=== Begin Enclosure ===

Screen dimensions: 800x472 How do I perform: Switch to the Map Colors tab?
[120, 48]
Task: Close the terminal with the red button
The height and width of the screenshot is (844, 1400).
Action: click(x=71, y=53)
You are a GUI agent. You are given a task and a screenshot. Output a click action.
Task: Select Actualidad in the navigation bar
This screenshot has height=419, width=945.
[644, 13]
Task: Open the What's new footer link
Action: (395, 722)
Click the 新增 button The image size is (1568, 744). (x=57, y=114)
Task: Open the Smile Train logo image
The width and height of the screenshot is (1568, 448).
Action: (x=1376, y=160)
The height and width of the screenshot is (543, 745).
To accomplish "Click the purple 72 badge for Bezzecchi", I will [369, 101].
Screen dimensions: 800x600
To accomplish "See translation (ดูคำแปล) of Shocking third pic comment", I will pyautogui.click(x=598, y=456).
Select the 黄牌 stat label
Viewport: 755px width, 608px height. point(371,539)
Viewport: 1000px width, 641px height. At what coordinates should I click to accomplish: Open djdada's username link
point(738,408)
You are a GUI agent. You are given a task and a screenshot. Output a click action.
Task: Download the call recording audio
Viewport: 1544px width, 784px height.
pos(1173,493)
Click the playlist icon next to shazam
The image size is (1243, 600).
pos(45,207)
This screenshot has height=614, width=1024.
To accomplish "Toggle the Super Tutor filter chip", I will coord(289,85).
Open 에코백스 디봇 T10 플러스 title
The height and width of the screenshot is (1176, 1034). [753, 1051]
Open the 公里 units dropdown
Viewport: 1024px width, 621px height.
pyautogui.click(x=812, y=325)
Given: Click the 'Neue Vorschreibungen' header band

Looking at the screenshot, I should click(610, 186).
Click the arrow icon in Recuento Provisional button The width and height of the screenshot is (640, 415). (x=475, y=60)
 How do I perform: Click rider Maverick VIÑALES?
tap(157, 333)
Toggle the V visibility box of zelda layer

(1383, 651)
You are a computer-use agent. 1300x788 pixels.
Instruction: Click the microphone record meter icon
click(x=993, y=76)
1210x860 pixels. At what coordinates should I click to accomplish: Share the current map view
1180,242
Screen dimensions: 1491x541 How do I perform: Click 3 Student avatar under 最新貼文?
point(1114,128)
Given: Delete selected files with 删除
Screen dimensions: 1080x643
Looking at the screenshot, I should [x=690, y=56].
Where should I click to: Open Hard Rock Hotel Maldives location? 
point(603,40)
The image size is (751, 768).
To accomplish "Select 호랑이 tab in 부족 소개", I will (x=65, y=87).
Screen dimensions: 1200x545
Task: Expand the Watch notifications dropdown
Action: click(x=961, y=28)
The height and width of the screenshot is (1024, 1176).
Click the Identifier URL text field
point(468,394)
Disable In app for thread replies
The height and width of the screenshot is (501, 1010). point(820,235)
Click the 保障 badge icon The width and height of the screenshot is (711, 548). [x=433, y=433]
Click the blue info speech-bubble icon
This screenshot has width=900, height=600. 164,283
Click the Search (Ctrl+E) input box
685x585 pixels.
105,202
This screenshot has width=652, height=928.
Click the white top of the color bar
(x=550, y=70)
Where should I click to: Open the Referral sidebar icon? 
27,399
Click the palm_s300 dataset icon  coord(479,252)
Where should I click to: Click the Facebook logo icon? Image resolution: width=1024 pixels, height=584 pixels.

=== End Enclosure ===

_WHAT YOU ARE ASKED TO DO_
An exact reproduction of all the entries above is required.

_SOLUTION_
Screen dimensions: 800x472 How do I perform: Switch to the Map Colors tab?
[120, 48]
Task: Close the terminal with the red button
The height and width of the screenshot is (844, 1400).
Action: click(x=71, y=53)
You are a GUI agent. You are given a task and a screenshot. Output a click action.
Task: Select Actualidad in the navigation bar
This screenshot has height=419, width=945.
[644, 13]
Task: Open the What's new footer link
Action: (395, 722)
Click the 新增 button The image size is (1568, 744). (x=57, y=114)
Task: Open the Smile Train logo image
The width and height of the screenshot is (1568, 448).
Action: (x=1376, y=160)
The height and width of the screenshot is (543, 745).
To accomplish "Click the purple 72 badge for Bezzecchi", I will [369, 101].
Screen dimensions: 800x600
To accomplish "See translation (ดูคำแปล) of Shocking third pic comment", I will pyautogui.click(x=598, y=456).
Select the 黄牌 stat label
Viewport: 755px width, 608px height. point(371,539)
Viewport: 1000px width, 641px height. At what coordinates should I click to accomplish: Open djdada's username link
point(738,408)
You are a GUI agent. You are given a task and a screenshot. Output a click action.
Task: Download the call recording audio
Viewport: 1544px width, 784px height.
pos(1173,493)
Click the playlist icon next to shazam
The image size is (1243, 600).
pos(45,207)
This screenshot has height=614, width=1024.
To accomplish "Toggle the Super Tutor filter chip", I will coord(289,85).
Open 에코백스 디봇 T10 플러스 title
The height and width of the screenshot is (1176, 1034). [753, 1051]
Open the 公里 units dropdown
Viewport: 1024px width, 621px height.
pyautogui.click(x=812, y=325)
Given: Click the 'Neue Vorschreibungen' header band

Looking at the screenshot, I should click(610, 186).
Click the arrow icon in Recuento Provisional button The width and height of the screenshot is (640, 415). (x=475, y=60)
 How do I perform: Click rider Maverick VIÑALES?
tap(157, 333)
Toggle the V visibility box of zelda layer

(1383, 651)
You are a computer-use agent. 1300x788 pixels.
Instruction: Click the microphone record meter icon
click(x=993, y=76)
1210x860 pixels. At what coordinates should I click to accomplish: Share the current map view
1180,242
Screen dimensions: 1491x541 How do I perform: Click 3 Student avatar under 最新貼文?
point(1114,128)
Given: Delete selected files with 删除
Screen dimensions: 1080x643
Looking at the screenshot, I should [x=690, y=56].
Where should I click to: Open Hard Rock Hotel Maldives location? 
point(603,40)
The image size is (751, 768).
To accomplish "Select 호랑이 tab in 부족 소개", I will (x=65, y=87).
Screen dimensions: 1200x545
Task: Expand the Watch notifications dropdown
Action: click(x=961, y=28)
The height and width of the screenshot is (1024, 1176).
Click the Identifier URL text field
point(468,394)
Disable In app for thread replies
The height and width of the screenshot is (501, 1010). point(820,235)
Click the 保障 badge icon The width and height of the screenshot is (711, 548). [x=433, y=433]
Click the blue info speech-bubble icon
This screenshot has width=900, height=600. 164,283
Click the Search (Ctrl+E) input box
685x585 pixels.
105,202
This screenshot has width=652, height=928.
Click the white top of the color bar
(x=550, y=70)
Where should I click to: Open the Referral sidebar icon? 
27,399
Click the palm_s300 dataset icon  coord(479,252)
Where should I click to: Click the Facebook logo icon? Image resolution: width=1024 pixels, height=584 pixels.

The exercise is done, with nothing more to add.